Task to complete: Report each line of the records below that uses the word "will".

Exercise data:

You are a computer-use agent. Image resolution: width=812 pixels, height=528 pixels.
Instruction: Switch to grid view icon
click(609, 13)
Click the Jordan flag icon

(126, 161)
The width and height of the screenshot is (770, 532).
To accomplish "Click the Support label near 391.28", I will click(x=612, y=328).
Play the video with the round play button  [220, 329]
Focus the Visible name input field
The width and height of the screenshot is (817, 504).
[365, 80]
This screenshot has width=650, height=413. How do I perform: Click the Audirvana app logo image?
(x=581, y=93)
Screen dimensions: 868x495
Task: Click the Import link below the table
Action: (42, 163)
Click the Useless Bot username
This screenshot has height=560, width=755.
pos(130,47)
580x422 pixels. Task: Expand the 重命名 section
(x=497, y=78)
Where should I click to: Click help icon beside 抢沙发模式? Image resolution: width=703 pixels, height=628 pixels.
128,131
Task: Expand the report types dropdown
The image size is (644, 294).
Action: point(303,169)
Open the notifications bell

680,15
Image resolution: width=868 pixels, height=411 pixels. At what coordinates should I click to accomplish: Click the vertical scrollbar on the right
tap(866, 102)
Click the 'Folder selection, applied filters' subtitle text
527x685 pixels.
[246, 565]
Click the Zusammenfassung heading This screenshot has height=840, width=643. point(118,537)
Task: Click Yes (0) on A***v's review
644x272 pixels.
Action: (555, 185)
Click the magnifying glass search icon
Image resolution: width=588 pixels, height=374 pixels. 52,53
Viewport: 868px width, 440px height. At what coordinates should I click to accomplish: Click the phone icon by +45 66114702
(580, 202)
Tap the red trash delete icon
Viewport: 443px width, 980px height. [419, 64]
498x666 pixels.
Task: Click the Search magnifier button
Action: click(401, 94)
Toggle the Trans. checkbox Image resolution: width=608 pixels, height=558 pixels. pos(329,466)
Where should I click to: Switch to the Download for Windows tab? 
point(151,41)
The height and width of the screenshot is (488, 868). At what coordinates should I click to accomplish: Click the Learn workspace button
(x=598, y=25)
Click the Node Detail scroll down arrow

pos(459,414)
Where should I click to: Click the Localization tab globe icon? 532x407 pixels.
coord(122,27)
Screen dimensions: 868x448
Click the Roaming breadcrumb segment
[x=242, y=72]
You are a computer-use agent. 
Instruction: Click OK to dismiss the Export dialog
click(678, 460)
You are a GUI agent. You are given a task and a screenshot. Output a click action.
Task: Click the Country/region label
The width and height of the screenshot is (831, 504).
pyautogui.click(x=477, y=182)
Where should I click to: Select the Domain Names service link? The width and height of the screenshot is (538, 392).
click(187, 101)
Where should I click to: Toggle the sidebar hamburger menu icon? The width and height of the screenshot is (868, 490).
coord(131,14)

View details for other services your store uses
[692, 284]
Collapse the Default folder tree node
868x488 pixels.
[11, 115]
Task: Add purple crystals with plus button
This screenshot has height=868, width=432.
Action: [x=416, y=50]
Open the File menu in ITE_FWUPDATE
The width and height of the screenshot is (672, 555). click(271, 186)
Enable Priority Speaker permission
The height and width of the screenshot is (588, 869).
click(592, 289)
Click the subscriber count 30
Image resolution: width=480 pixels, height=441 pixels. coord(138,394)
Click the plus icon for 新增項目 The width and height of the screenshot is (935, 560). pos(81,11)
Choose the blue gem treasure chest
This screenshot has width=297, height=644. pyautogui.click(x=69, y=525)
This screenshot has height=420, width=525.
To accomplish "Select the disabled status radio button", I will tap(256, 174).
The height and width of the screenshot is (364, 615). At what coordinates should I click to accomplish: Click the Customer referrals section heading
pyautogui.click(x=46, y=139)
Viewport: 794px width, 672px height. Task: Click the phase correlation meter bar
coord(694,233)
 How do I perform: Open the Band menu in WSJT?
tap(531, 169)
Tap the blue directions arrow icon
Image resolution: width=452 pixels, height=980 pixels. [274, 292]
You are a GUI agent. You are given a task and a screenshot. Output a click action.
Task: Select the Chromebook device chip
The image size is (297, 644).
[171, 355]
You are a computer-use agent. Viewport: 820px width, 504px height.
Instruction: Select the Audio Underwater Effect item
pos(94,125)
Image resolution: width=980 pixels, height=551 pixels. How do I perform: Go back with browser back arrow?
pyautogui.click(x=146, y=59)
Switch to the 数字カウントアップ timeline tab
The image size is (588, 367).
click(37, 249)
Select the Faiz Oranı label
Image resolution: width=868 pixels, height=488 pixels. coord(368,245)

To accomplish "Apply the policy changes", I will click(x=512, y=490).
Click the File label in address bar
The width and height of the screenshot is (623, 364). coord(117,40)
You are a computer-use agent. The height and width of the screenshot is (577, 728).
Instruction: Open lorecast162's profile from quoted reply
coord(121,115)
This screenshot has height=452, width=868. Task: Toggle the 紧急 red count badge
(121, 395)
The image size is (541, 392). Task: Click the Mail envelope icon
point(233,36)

Written response:
To accomplish "Click the Support label near 391.28", I will click(x=612, y=328).
To accomplish "Select the disabled status radio button", I will tap(256, 174).
To accomplish "Apply the policy changes", I will click(x=512, y=490).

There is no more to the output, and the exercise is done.